Source: Monty Rakusen/Image Source via Getty Images
Proposals to use insurance as a tool to impose price caps on Russian oil exports are both impractical and complicated, according to marine insurance specialists.
Plans floated at a June meeting of the G-7 countries would, in theory, prevent insurers in those nations from providing insurance cover to ships carrying Russian oil if the price of crude was above a certain point. The G-7 is looking to curb oil price rises, which would help Russia fund its war on Ukraine.
“We understand the political intention behind it, but it wouldn’t work in practice,” Lars Lange, secretary general of the International Union of Marine Insurance, or IUMI, said in an interview. “It is simply too complicated.”
Insurers say they would struggle to determine when sanctions would apply to them.
Neither vessel owners nor insurers are able to verify the price of cargo as they are not parties to sale contracts, according to Mike Salthouse, chair of the sanctions committee at the International Group of Protection and Indemnity Clubs.
“We currently consider it unlikely that any price cap mechanism that might be agreed by states will rely on a vessel’s insurers or the vessel owner to give it effect,” Salthouse said in an email.
The International Group is a consortium of 13 marine mutual insurers, known as protection and indemnity clubs. The consortium provides liability cover for more than 90% of the world’s ocean-going tonnage, according to its website.

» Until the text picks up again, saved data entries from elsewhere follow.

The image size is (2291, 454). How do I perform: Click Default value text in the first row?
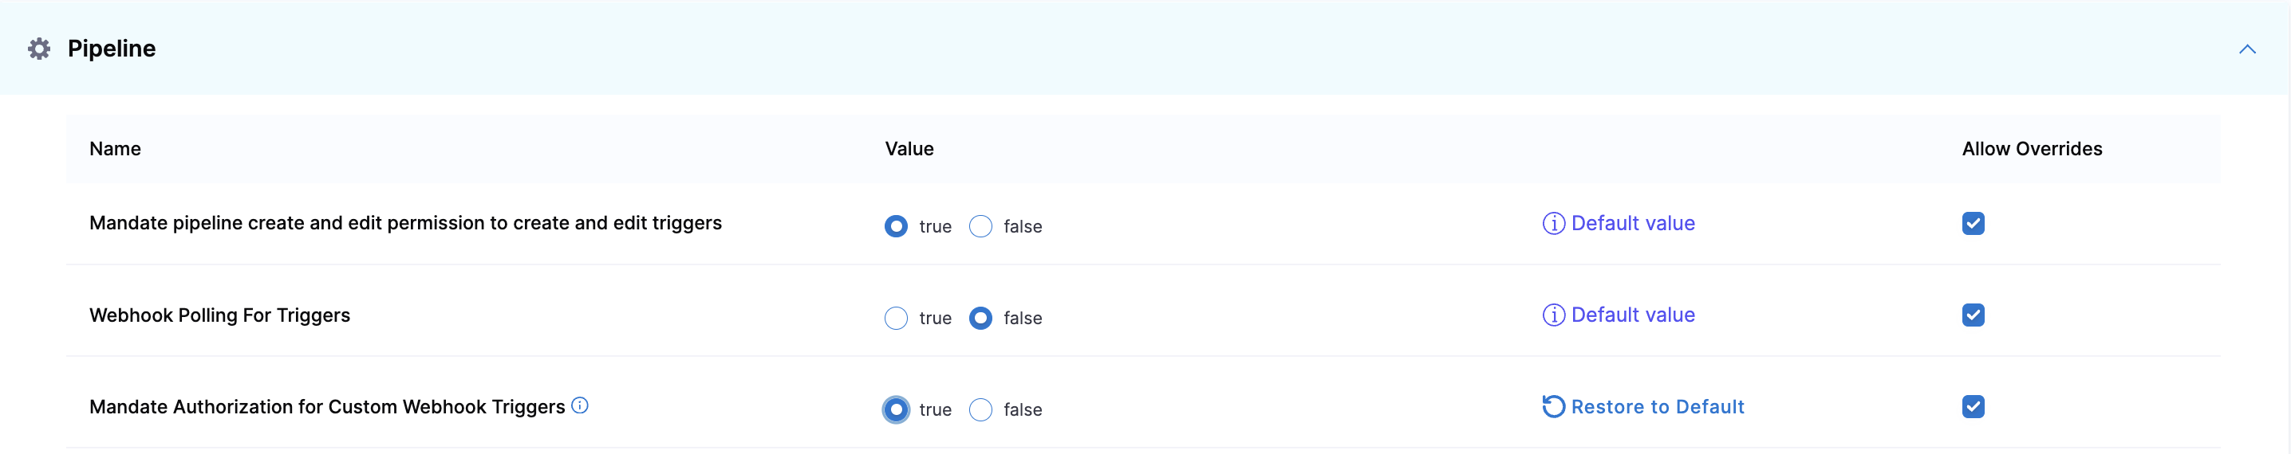pos(1633,224)
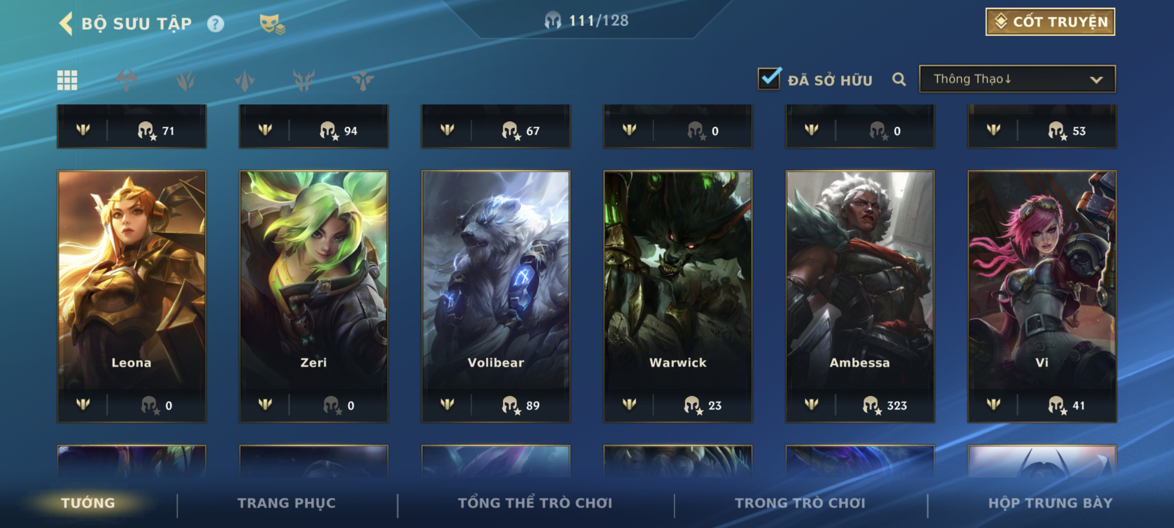Viewport: 1174px width, 528px height.
Task: Click the Cốt Truyện button
Action: coord(1050,21)
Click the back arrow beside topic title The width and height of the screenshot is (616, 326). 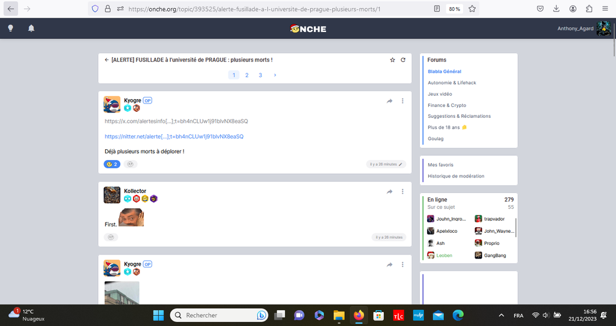coord(106,60)
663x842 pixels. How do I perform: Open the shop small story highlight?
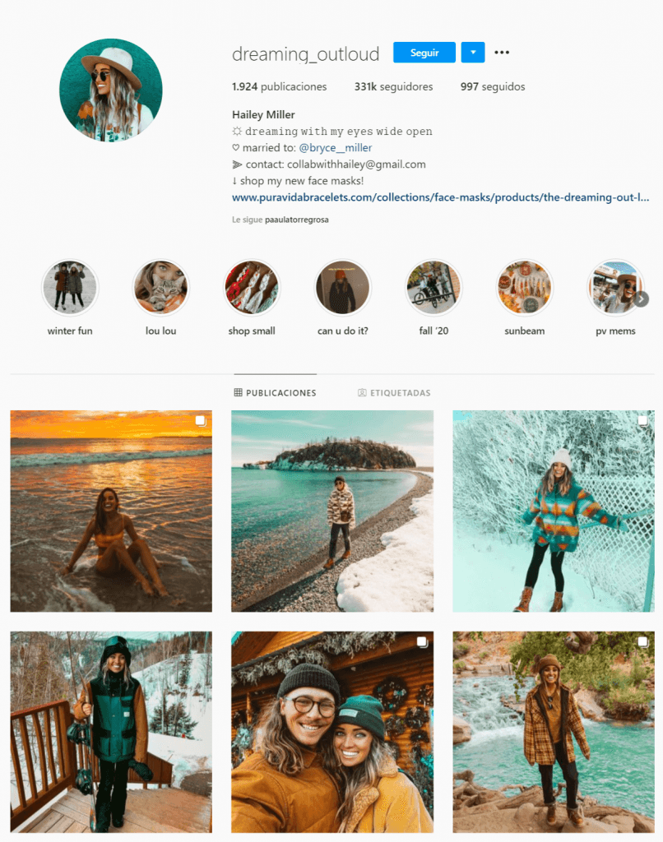[252, 288]
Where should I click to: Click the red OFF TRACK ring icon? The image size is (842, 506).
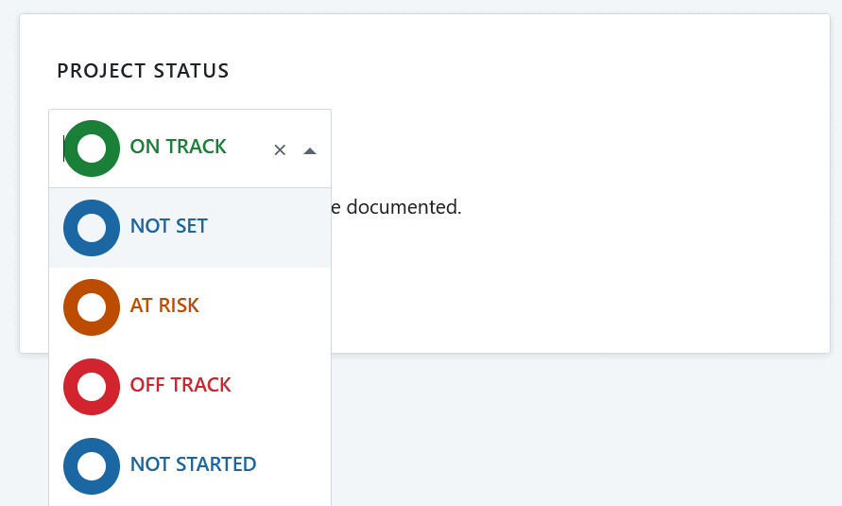click(x=92, y=387)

Lange said a further issue for insurers is that the price of oil fluctuates, making it difficult to determine whether the cap had been breached for a particular shipment. The amount of detail insurers would need to consider a price cap proposal, and the potential for unintended mistakes, could deter insurers from offering any cover, Lange said.
The precise mechanism for enforcing any cap is still to be decided.
“We will consider a range of approaches, including options for a possible comprehensive prohibition of all services, which enable transportation of Russian seaborne crude oil and petroleum products globally, unless the oil is purchased at or below a price to be agreed in consultation with international partner,” the G-7 said in a June 28 communique.
Keen to listen
On the plus side for the industry, Lange said there has been “a really good dialogue” between insurers and those working on the price cap plans, even though the industry will not be directly involved in negotiations. The IUMI was in close conversation with the preparation teams ahead of the G-7 summit, Lange said.
While critical of using insurance to enforce the price cap, Lange said the marine insurance industry would do its best to comply with any sanctions stemming from the Russia-Ukraine war.
A spokesman for the International Underwriting Association of London, or IUA, which represents underwriters outside Lloyd’s of London, said the body has been monitoring all sanctions-related developments to help ensure its members are fully compliant with measures related to their business. The IUA did not directly comment on the price cap proposal.
The European Union announced its intention to stop insurers from covering vessels carrying Russian oil on May 30 as part of a wider package of measures to restrict imports of Russian oil and oil products. The U.K. is expected to follow the EU in banning insurance of ships carrying Russian oil.